== Segment start ==
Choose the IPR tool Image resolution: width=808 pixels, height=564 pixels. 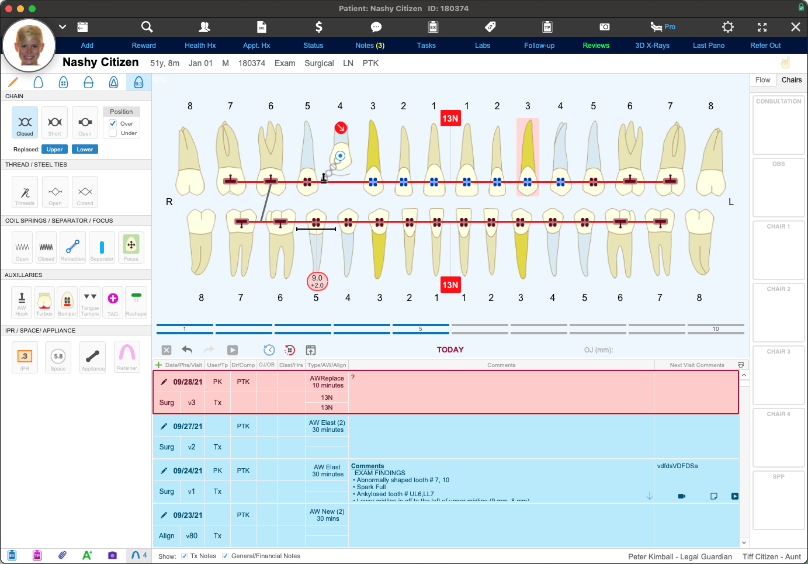[x=25, y=357]
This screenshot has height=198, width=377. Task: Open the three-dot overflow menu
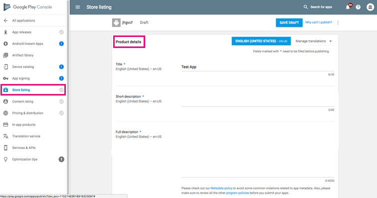click(338, 23)
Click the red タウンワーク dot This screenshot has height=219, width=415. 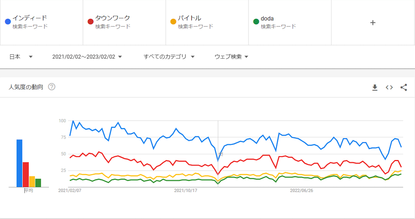90,22
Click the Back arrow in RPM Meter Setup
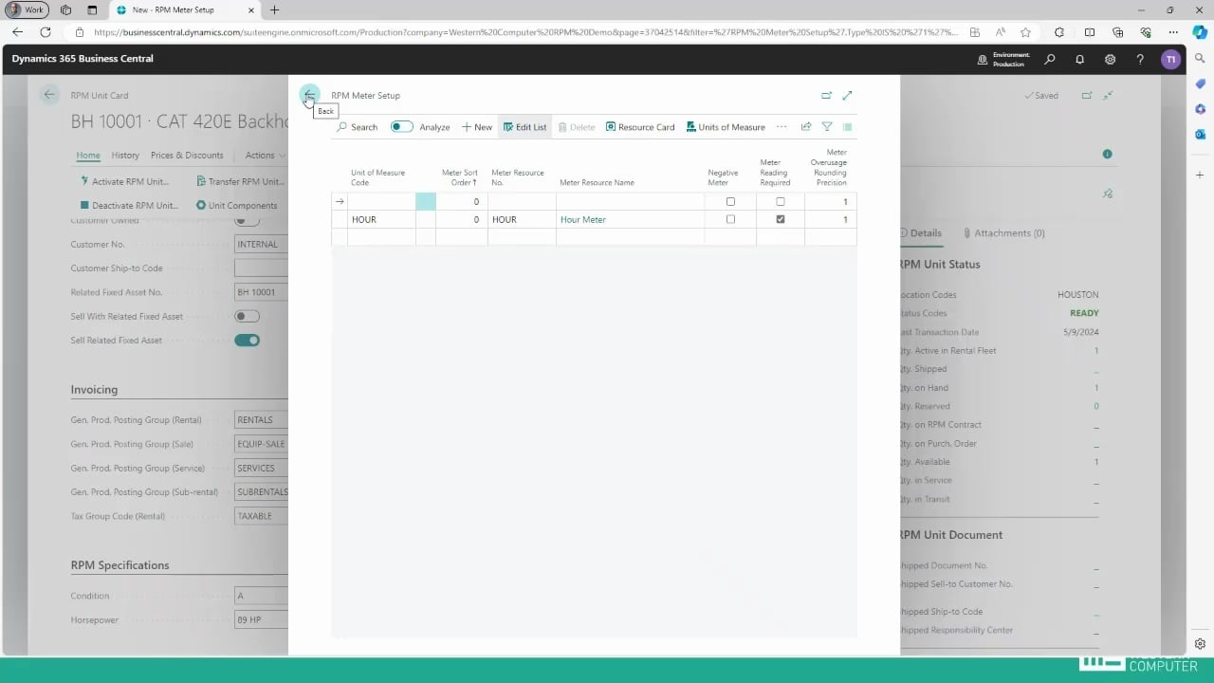The image size is (1214, 683). click(x=309, y=95)
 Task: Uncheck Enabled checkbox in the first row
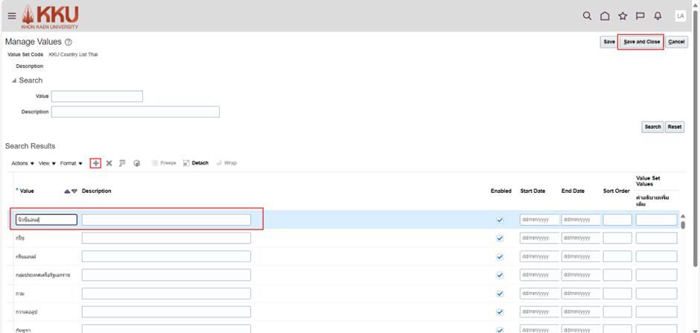(x=500, y=220)
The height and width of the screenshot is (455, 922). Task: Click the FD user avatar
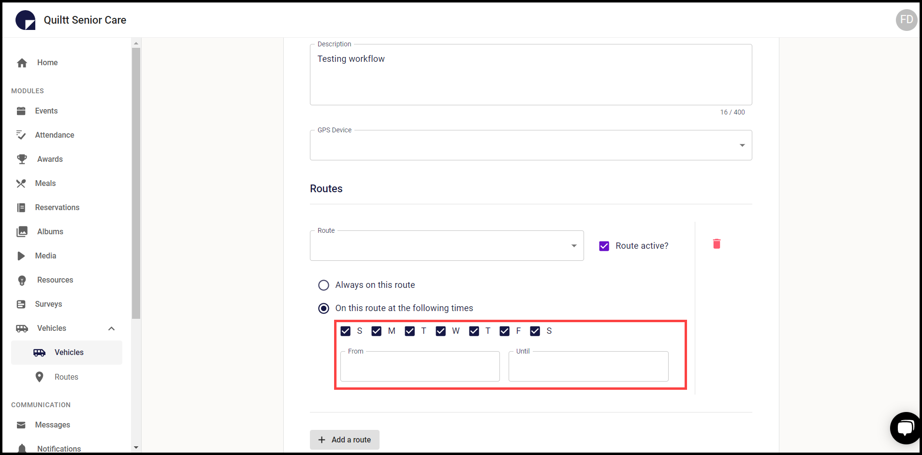906,20
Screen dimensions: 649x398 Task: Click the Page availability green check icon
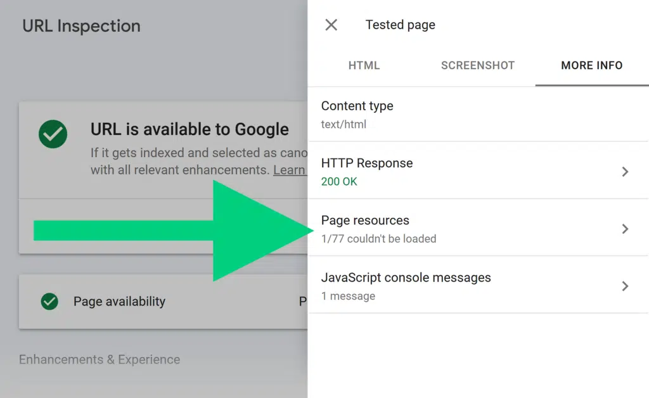[49, 302]
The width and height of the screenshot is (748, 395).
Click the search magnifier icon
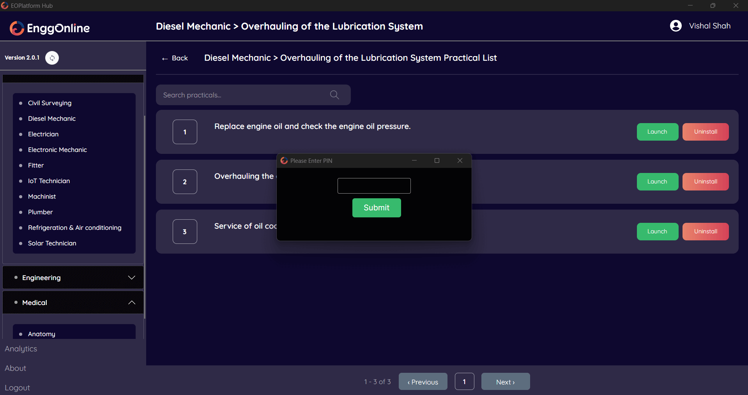click(x=334, y=95)
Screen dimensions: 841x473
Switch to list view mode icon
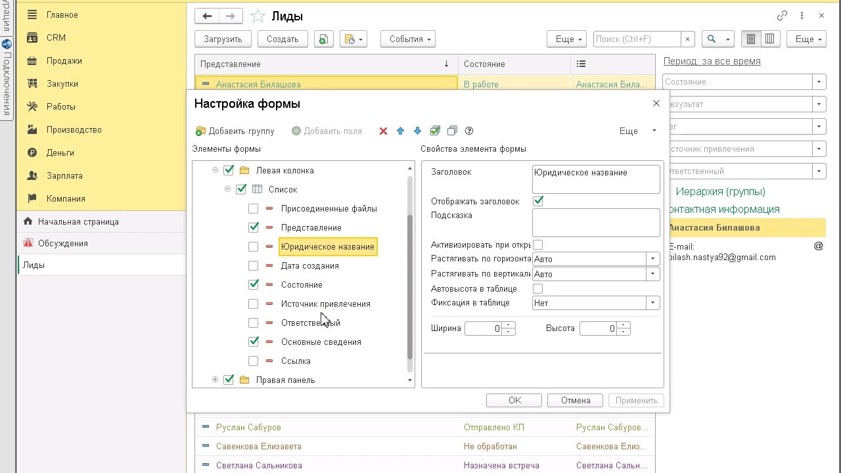(x=751, y=39)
== Segment end ==
**The problem:** Only exact repeats of the lines from the one containing "Click the search magnifier icon" through the end of the listing above are wanted here; pictures are not.

**Solution to the exercise:**
Click the search magnifier icon
click(x=334, y=95)
Screen dimensions: 841x473
Switch to list view mode icon
(x=751, y=39)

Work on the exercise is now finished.